Kaspersky Labs recently released its network security predictions for 2014. Among the predictions are increased focus on sophisticated security tools in response to Edward Snowden’s revelations; new tools to enable cybercriminals to steal cash; growing numbers of Bitcoin-related attacks; more attacks on cloud providers by targeting employees and an increase in cyber espionage.
Buried in the predictions is an almost off-handed comment: “Attackers may be interested in deleting or modifying information—in some cases manipulated misinformation could be worth even more to those who commission the attacks.”
Kaspersky doesn’t offer any examples of “manipulated misinformation,” but it doesn’t take a lot of imagination to visualize scenarios ranging from modifying college transcripts to sabotaging competitors to manipulating financial markets. Costs potentially run the gamut – notification, forensics, remediation, business interruption, regulatory investigations and third-party liability.
Criminals also may manipulate records to extract a ransom. Small organizations that are not rigorous about backing up their data already are attractive targets to hackers who break into a network, encrypt the data, and then demand a fee for the encryption key.

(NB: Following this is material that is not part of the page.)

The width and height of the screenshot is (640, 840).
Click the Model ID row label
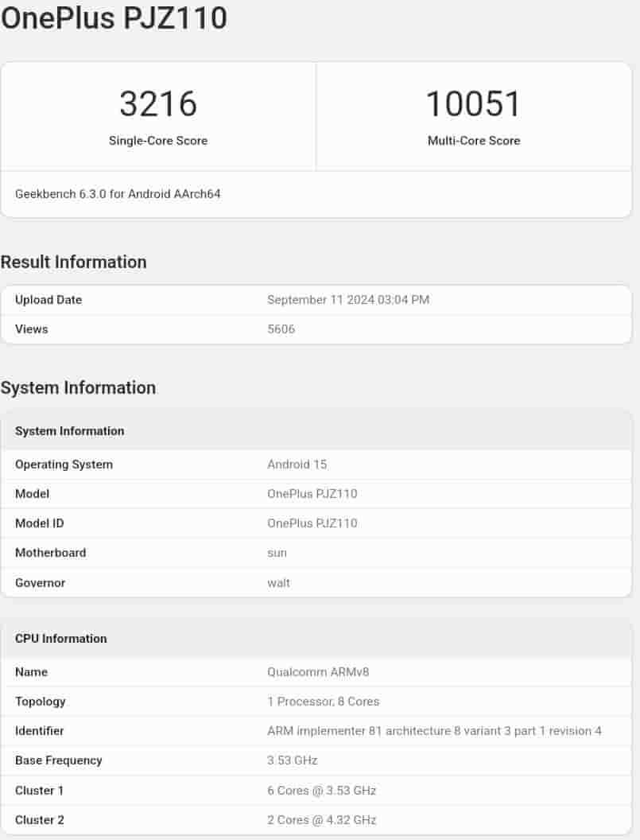click(40, 523)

It seems likely that even those organizations that are diligent about defending against data theft may be caught off guard by their exposure to data alteration. Experts note that it can be hard to spot altered data, even when looking closely at file properties.
Fortunately, both third party and first party coverage may be available from cyber insurance policies.
Third party coverage most likely would come into play if a claim alleging damages caused by negligent security is brought against an insured whose information has been manipulated by a hacker, according to Laurie Kamaiko, partner with Edwards Wildman Palmer.
While language varies from insurer to insurer, many policies provide coverage for damages and claims expenses related to the “alteration” or “modification” of data stored on a system.